The obvious conclusion for the viewer, and the Yellowjackets too it seems, is that Ben was so disgusted by their devolution that he set fire to their cabin to kill them all. It was a logical leap but just open-ended enough for doubt. It's possible the "Yellowjackets" writers themselves hadn't committed one way or another, wanting to leave the possibilities open for Season 3.
Based on the "Yellowjackets" Season 3 two-episode premiere ("It Girl" and "Dislocation"), it appears the writers have chosen to make Ben innocent. When he runs into Mari (Alexa Barajas), who has fallen into a pit and sprained her leg, he appears genuinely shocked when she tells him the cabin burned down. He could be lying, of course, but then he takes Mari hostage instead of just killing her. If he had already decided to murder the girls, why would he hesitate to kill Mari now?
Barring a plot u-turn, "Yellowjackets" is zagging when the zig was so obvious. But is it choosing the right path?
Yellowjackets has apparently confirmed that Coach Ben didn't burn the cabin
I'm a bit disappointed with the show's choice to let Ben off the hook. He's been one of the most sympathetic characters to this point, yes, but the whole theme of "Yellowjackets" is how extreme conditions will cost you your civilized humanity. Him finally turning on the kids seemed like the logical endpoint of his story up to that point. Before "Yellowjackets" Season 2 finished airing, Krueger teased (to TV Insider) that Ben's arc was all about isolation and desperation:
"[Ben] feels like there are some points of commonality with Natalie [...] but at the end of the day, Ben is still on an island and I think he spends a lot of this season starting to come to the realization that he cannot trust any of these girls."
Turning Ben from the show's heart into a compromised villain would be completely understandable, and the way "Storytelling" seemingly chose to do it was dark. Him torching the Cabin was half self-defense, half a deluded mercy-killing that the girls had become too dehumanized to keep on living.
If Ben is not actively trying to hurt the girls, just to stay away from them, then that robs this season of a chance to shift away from familiar character conflicts into a cat-and-mouse game. (The original "Yellowjackets" synopsis teased that the survivors would become "warring clans" out in the wilderness, a point which we still haven't reached.)
Moreover, by skipping the last weeks of winter, "Yellowjackets" Season 3 begins with the girls readjusted to a place of relative comfort.

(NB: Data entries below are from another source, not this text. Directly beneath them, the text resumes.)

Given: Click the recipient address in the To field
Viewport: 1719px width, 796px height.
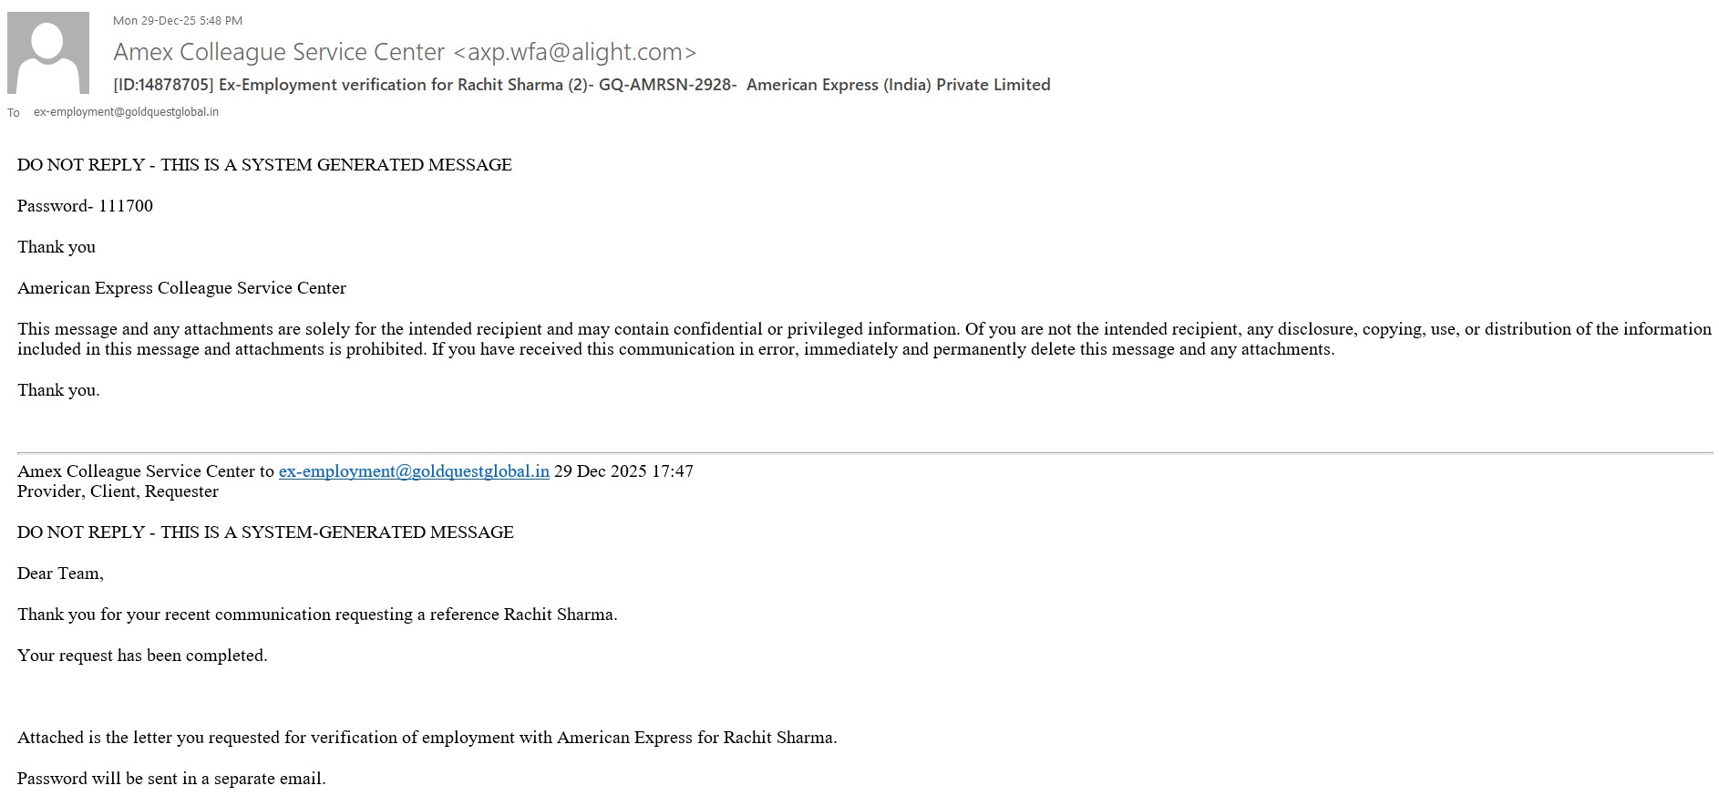Looking at the screenshot, I should [126, 112].
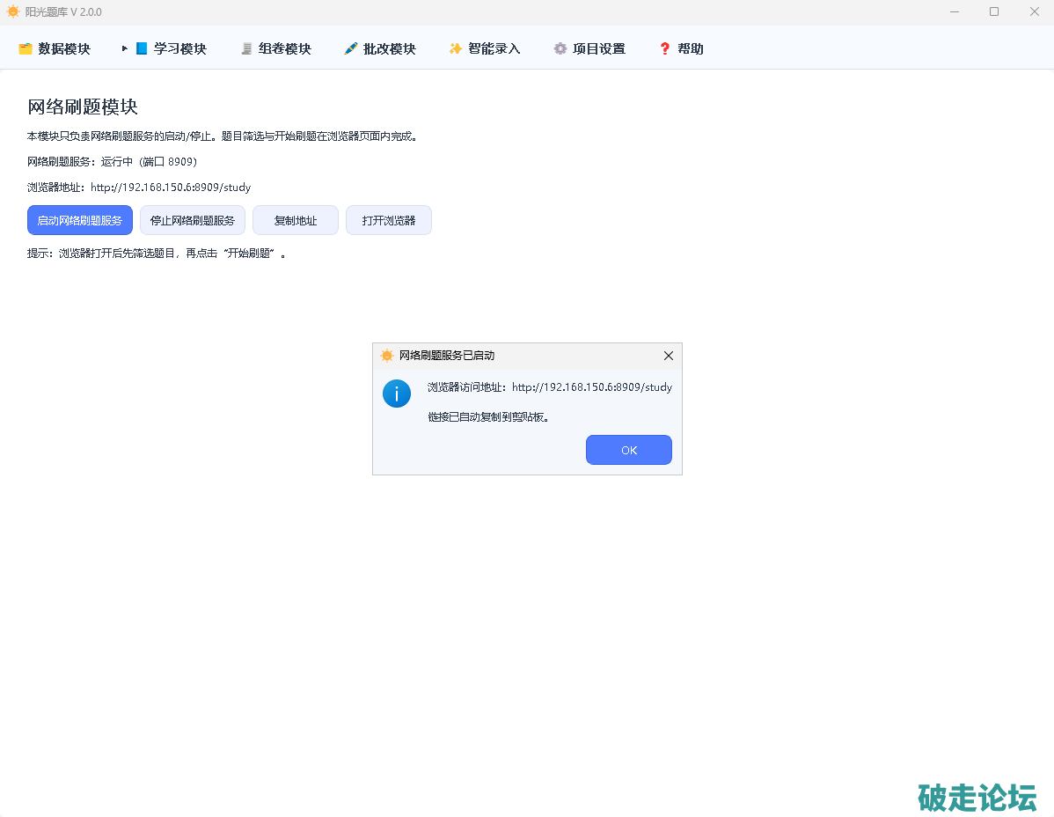Viewport: 1054px width, 817px height.
Task: Select the 组卷模块 document icon
Action: [246, 49]
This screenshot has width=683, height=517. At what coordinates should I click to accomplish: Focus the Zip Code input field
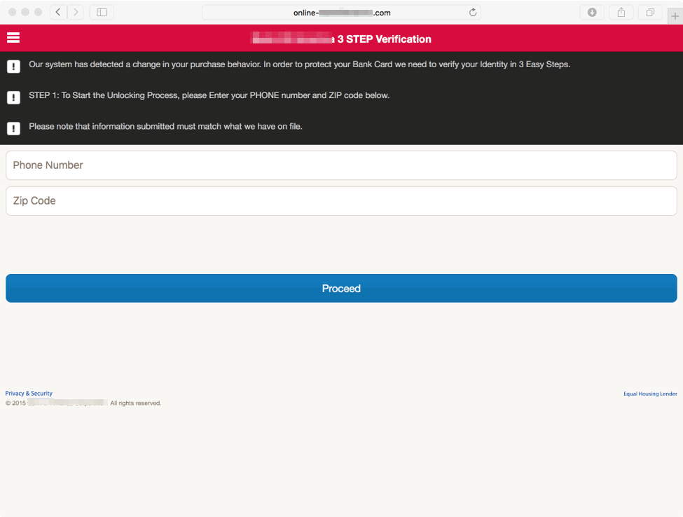click(341, 201)
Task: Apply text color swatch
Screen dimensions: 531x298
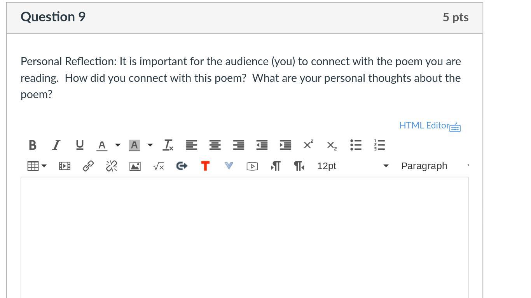Action: (x=102, y=145)
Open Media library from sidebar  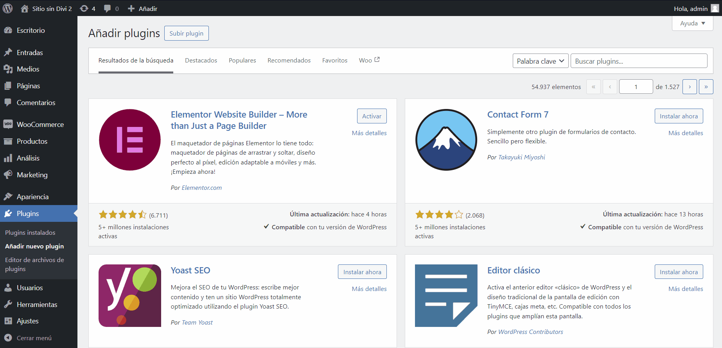pyautogui.click(x=28, y=69)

Van (Liv Hewson) recalls the girls kept the cabin fire going for 12 days, using it for warmth, but we don't see that. The leap I made after "Storytelling" was that the loss of the cabin and struggle to survive in winter would push the Yellowjackets even further into savagery. Instead, it seems like they've returned to a more humane place. They've built a civilization with its own customs and rituals, but it still feels like the show is holding back the brutality.
Granted, there's eight episodes of this season to go, so maybe I'll be singing a different tune by its end.
"Yellowjackets" airs on Showtime and is streaming on Paramount+ with Showtime.